Baseball teams often look for market inefficiencies when they acquire players. In recent years we’ve seen some teams target players with excellent defense, some spend aggressively in the draft, and some invest in off-the-field talent. By examining these things, we can often extract specific organizational strategies: team X trades controllable players for plenty of prospects; team Y employs a specific draft strategy. It certainly looks like the Minnesota Twins might be employing a new strategy in the international market, as in recent years they’ve expanded their efforts to include Australia, Africa, and Europe.
Max Kepler is perhaps the most high-profile European player the Twins have signed so far, as the Twins inked him for $800,000 back in 2009, which made some noise. His athleticism was crazy, but he came from Germany and had a long way to go. In 2013, Kepler will make the jump to full-season ball, and his prospect status could really take off.

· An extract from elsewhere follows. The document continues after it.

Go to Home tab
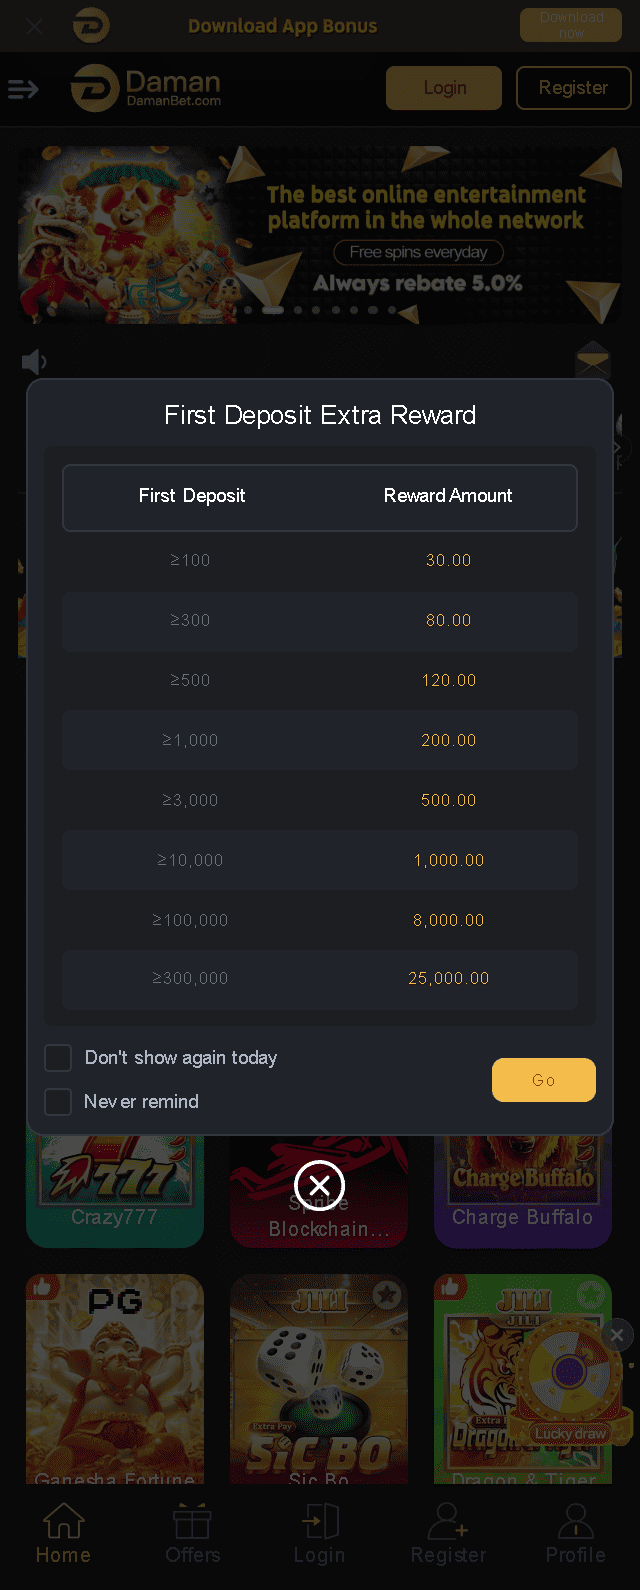The width and height of the screenshot is (640, 1590). pyautogui.click(x=63, y=1534)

The son of ballet dancers, Kepler is often described as “graceful.” He has a fluid, line-drive swing and power potential. He has some noticeable load in the swing, and it may be something that will inhibit his ability to hit elite velocity, but the power is a legitimate tool with plus potential. Next season should be a real test of Kepler’s offensive upside, as he should move on to the Midwest League, where he’ll see much more advanced pitching.
On the defensive side of the ball, however, Kepler’s upside is questionable. One scout thinks he’s confined to left field because of a fringy-at-best arm. He’s an athletic runner with good instincts, so he could make himself an asset as a left fielder, but being relegated to that position is an obvious knock on his value.
"Baseball isn't very big at all [in South Africa]," Tayler Scott told MLB.com’s Cary Muskat back in February. "There's a few teams down there and a couple players in professional baseball now." Scott came to the United States to pursue a career in baseball. Now, players might not even have to leave South Africa to get signed.
Hein Robb is a lanky left-handed pitcher listed at 6-foot, 185 pounds, though one source says he’s closer to 6-foot-5, 210 pounds. Robb enjoyed a fine season in rookie ball in 2012, tossing 41 innings and striking out 38 while walking 14. The 20-year-old isn’t loaded with tools, but he does have a major league ceiling.
Robb’s fastball is routinely in the low 90s, and there’s still some room for him to fill out. He has the makings of three average secondary offerings: a changeup, curveball, and a slider. The Twins expect Robb to move along as a durable innings eater that can pitch in the middle- or back-end of a rotation eventually. He may never become a household name in the United States, but his ascent up the minor league ladder could help to expand baseball even further in South Africa.
“Advanced feel for pitching for his age; shows feel for sequence, pitch manipulation and pace; solid athlete; repeats delivery well; clean mechanics; stays compact throughout delivery; can move FB to both sides; still learning to elevate FB, works down consistently; can run FB to 90-92 but does not sit there during outings, more consistently 86-88; has some projection in frame/arm action, could see above-average velo in time; CH is well ahead of CB; CH has arm-speed deception, no consistent/significant movement; throws CH for strikes but lacks refined command of pitch; CB is loose and needs considerable work; arm angle may not be conducive to classic CB; tightening into a shorter, harder SL could work down the line; plus-plus makeup; excellent mound presence; competes extremely well; #4 ceiling.”
Given the profile, it’s difficult to imagine Thorpe as having a #4 ceiling, but that’s not really the point. Other teams sign Australians, but most of those teams don’t also sign South Africans or Germans.
The Twins seem to be focusing a bit on international scouting, particularly areas that have not commonly produced many big leaguers. Establishing baseball culturally can and will take years, but kids getting half a million bucks should speed up that process. However, Minnesota hasn’t seen much come from its international efforts…yet. Time will tell us more about these prospects and this process, but the concept of picking big leaguers from a tree that nobody else knows exists is a very exciting one.